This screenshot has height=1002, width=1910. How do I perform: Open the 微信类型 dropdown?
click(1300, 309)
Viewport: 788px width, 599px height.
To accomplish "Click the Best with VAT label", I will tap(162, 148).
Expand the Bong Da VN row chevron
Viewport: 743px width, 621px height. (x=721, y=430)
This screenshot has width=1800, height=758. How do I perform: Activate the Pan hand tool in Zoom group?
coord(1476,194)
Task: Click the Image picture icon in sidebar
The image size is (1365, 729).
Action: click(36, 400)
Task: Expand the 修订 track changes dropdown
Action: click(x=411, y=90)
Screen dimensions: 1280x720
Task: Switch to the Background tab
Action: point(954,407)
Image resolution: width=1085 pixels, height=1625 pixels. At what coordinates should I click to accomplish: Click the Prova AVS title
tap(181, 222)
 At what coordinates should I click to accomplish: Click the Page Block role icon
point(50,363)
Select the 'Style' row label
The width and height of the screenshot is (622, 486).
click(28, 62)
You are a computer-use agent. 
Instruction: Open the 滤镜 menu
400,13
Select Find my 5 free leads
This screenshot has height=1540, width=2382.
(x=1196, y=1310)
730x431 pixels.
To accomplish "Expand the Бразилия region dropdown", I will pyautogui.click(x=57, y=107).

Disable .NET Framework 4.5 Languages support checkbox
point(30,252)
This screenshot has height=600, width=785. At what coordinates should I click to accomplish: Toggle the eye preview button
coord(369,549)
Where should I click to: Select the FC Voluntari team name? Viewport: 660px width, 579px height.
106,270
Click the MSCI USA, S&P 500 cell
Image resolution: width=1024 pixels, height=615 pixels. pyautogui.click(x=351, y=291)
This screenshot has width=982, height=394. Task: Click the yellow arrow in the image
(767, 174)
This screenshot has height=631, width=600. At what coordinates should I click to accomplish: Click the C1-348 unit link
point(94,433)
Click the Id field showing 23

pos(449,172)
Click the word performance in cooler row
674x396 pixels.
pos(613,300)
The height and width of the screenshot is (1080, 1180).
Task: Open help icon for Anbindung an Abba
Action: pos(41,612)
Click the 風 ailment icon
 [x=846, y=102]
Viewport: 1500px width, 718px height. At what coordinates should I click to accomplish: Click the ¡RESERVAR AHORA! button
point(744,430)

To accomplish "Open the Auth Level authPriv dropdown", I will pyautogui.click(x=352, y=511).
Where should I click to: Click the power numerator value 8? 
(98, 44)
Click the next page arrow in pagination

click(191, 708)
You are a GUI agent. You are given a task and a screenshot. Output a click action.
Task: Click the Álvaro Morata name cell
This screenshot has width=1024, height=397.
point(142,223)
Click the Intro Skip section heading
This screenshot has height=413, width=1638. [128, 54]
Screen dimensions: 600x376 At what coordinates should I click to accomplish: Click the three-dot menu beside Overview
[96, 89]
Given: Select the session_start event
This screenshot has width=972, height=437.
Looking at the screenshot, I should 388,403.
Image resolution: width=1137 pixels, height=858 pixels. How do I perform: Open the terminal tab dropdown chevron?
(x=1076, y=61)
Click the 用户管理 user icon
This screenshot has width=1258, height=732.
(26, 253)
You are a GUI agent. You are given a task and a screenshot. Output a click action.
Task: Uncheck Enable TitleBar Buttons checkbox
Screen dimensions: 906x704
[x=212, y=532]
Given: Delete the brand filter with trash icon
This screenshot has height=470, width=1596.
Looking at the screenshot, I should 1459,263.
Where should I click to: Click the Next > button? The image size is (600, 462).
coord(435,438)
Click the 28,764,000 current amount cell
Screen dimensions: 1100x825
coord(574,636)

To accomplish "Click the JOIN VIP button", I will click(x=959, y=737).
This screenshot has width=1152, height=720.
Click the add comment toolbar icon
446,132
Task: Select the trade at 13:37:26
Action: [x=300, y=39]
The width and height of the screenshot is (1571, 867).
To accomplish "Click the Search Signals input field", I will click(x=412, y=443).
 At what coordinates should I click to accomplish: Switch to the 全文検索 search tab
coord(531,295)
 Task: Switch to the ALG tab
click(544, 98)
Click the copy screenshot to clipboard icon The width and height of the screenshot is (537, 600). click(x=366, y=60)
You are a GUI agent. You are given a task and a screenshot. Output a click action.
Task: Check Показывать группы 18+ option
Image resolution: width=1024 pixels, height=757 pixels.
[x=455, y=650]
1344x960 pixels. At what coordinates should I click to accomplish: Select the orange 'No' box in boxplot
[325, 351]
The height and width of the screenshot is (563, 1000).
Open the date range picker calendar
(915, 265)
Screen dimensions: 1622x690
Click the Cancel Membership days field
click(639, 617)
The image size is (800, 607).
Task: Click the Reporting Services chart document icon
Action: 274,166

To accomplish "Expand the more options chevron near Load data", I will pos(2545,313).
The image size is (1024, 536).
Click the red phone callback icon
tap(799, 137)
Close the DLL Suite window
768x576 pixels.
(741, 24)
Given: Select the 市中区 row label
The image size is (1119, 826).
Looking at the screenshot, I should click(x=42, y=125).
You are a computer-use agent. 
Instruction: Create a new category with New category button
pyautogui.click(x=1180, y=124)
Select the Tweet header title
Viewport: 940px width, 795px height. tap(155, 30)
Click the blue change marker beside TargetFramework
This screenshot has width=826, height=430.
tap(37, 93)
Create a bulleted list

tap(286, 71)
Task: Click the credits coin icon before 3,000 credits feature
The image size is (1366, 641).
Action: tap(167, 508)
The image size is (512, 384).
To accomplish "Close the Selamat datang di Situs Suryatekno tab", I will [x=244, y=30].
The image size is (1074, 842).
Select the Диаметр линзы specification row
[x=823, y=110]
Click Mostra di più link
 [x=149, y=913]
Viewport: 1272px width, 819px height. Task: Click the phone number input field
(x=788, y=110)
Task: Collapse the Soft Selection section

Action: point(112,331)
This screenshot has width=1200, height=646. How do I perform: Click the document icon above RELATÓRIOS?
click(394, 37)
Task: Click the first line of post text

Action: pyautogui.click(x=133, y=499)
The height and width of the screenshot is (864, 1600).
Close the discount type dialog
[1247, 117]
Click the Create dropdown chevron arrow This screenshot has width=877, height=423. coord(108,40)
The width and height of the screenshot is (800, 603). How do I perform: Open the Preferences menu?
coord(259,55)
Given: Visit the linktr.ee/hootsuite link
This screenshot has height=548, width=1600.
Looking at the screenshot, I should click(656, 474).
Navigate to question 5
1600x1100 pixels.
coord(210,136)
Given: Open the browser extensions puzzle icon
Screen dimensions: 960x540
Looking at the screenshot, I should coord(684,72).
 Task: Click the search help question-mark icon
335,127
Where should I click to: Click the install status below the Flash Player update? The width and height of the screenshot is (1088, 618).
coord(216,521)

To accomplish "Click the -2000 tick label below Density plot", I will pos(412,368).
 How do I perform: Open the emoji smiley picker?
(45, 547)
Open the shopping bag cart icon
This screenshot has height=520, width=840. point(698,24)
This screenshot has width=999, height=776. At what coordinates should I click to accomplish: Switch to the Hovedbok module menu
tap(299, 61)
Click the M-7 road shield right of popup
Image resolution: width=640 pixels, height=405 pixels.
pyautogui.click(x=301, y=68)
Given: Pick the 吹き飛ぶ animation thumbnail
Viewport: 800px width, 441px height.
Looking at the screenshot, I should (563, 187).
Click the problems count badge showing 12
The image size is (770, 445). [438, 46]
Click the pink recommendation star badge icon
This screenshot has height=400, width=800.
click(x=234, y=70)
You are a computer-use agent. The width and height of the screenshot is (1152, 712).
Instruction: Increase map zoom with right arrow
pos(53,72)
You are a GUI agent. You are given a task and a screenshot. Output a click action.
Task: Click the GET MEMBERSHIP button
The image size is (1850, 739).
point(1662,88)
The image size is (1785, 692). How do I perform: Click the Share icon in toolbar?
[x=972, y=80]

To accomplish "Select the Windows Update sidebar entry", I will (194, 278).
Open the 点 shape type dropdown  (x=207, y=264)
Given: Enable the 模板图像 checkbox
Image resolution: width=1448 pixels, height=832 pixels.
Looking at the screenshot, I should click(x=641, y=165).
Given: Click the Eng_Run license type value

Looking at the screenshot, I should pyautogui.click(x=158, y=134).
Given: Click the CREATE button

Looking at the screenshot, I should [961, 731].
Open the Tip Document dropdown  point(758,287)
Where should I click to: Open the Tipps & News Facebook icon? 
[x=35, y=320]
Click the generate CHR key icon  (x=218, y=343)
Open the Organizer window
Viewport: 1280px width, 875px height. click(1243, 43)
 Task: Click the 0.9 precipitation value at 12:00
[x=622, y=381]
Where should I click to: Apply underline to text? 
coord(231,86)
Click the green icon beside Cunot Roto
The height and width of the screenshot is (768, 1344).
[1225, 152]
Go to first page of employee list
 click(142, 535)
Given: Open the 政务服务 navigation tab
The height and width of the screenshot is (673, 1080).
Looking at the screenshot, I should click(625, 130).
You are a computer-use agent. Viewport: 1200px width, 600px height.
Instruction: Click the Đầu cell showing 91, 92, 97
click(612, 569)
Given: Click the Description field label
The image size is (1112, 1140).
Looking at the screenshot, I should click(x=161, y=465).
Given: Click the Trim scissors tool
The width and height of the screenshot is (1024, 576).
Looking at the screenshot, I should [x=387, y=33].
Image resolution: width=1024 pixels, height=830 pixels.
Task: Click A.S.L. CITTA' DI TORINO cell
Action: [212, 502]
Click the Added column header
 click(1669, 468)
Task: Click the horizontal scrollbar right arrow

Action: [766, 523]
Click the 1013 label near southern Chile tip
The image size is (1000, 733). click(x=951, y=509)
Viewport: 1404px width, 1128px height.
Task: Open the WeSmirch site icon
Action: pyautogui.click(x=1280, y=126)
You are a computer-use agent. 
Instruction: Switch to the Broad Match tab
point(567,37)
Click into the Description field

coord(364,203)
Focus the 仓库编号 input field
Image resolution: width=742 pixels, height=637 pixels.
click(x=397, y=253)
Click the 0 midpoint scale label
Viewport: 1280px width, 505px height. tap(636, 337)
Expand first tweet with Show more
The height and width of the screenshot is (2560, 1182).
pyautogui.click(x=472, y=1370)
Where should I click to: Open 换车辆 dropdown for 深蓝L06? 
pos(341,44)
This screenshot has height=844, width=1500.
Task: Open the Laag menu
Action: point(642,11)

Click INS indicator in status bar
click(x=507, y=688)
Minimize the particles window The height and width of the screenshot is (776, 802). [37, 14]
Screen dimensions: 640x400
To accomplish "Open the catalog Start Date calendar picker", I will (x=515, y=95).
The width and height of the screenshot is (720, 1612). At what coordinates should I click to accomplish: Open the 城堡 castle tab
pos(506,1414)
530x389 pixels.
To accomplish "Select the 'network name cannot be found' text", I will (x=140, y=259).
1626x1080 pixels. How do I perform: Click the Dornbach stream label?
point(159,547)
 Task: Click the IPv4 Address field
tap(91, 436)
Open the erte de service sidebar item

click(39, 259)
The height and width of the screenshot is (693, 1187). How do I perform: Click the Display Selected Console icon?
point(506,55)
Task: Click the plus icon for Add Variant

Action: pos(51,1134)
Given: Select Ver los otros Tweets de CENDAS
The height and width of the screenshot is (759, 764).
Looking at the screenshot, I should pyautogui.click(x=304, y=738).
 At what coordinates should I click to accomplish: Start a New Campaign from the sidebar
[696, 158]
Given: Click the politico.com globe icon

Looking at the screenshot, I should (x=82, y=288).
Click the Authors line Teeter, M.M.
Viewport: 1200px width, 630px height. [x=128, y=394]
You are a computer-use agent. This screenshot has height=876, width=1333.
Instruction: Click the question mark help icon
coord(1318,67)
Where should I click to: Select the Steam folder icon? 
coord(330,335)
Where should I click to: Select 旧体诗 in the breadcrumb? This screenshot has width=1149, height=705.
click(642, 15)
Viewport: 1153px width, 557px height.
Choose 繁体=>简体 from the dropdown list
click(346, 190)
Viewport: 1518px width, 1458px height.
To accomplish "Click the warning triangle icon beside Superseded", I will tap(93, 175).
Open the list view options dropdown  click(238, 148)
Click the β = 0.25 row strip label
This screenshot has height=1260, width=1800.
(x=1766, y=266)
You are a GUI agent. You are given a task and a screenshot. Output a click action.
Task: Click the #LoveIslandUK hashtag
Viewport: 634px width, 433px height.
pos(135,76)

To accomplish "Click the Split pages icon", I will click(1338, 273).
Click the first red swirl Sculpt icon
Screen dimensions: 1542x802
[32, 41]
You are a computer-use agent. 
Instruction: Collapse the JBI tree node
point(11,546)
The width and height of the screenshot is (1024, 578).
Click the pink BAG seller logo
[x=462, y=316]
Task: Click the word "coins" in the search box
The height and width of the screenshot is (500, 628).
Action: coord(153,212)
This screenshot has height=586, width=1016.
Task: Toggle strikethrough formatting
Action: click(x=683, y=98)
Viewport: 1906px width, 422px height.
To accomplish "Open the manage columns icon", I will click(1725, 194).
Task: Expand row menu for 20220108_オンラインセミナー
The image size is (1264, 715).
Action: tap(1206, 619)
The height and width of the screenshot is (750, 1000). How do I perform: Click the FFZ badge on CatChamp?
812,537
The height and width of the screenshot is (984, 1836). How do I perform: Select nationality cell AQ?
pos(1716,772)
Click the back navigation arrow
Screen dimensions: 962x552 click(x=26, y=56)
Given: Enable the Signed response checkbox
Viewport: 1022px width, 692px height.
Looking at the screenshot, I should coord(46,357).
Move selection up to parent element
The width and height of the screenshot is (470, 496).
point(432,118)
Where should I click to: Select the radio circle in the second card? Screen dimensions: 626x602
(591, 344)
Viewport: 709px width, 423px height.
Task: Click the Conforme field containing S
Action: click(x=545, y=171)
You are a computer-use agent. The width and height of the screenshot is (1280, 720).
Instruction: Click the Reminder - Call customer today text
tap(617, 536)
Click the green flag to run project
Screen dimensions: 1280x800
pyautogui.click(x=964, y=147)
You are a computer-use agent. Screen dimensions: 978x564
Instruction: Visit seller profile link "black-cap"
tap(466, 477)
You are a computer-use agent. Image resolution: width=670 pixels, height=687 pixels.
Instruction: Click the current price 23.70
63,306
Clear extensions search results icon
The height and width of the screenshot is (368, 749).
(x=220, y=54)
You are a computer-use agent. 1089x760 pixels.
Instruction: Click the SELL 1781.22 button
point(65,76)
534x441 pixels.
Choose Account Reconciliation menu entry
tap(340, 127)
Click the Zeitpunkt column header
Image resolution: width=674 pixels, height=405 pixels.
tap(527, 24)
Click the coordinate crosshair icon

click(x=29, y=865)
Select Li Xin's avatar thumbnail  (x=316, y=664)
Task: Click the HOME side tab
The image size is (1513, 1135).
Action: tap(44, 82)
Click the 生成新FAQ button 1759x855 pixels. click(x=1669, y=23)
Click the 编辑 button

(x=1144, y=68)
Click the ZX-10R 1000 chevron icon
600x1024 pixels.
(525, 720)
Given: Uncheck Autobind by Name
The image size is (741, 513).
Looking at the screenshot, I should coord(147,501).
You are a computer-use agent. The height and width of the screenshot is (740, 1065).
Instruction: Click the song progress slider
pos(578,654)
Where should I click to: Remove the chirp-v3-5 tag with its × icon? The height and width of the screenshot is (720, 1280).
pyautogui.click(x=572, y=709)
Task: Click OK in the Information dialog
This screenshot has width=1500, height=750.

Aim of the task:
Transcribe the lines above between the line holding "Given: Enable the Signed response checkbox" and the line holding "is (1280, 720).", inclusive, exactly as they stand and with nothing added.

Output for this exercise:
Given: Enable the Signed response checkbox
Viewport: 1022px width, 692px height.
Looking at the screenshot, I should coord(46,357).
Move selection up to parent element
The width and height of the screenshot is (470, 496).
point(432,118)
Where should I click to: Select the radio circle in the second card? Screen dimensions: 626x602
(591, 344)
Viewport: 709px width, 423px height.
Task: Click the Conforme field containing S
Action: click(x=545, y=171)
You are a computer-use agent. The width and height of the screenshot is (1280, 720).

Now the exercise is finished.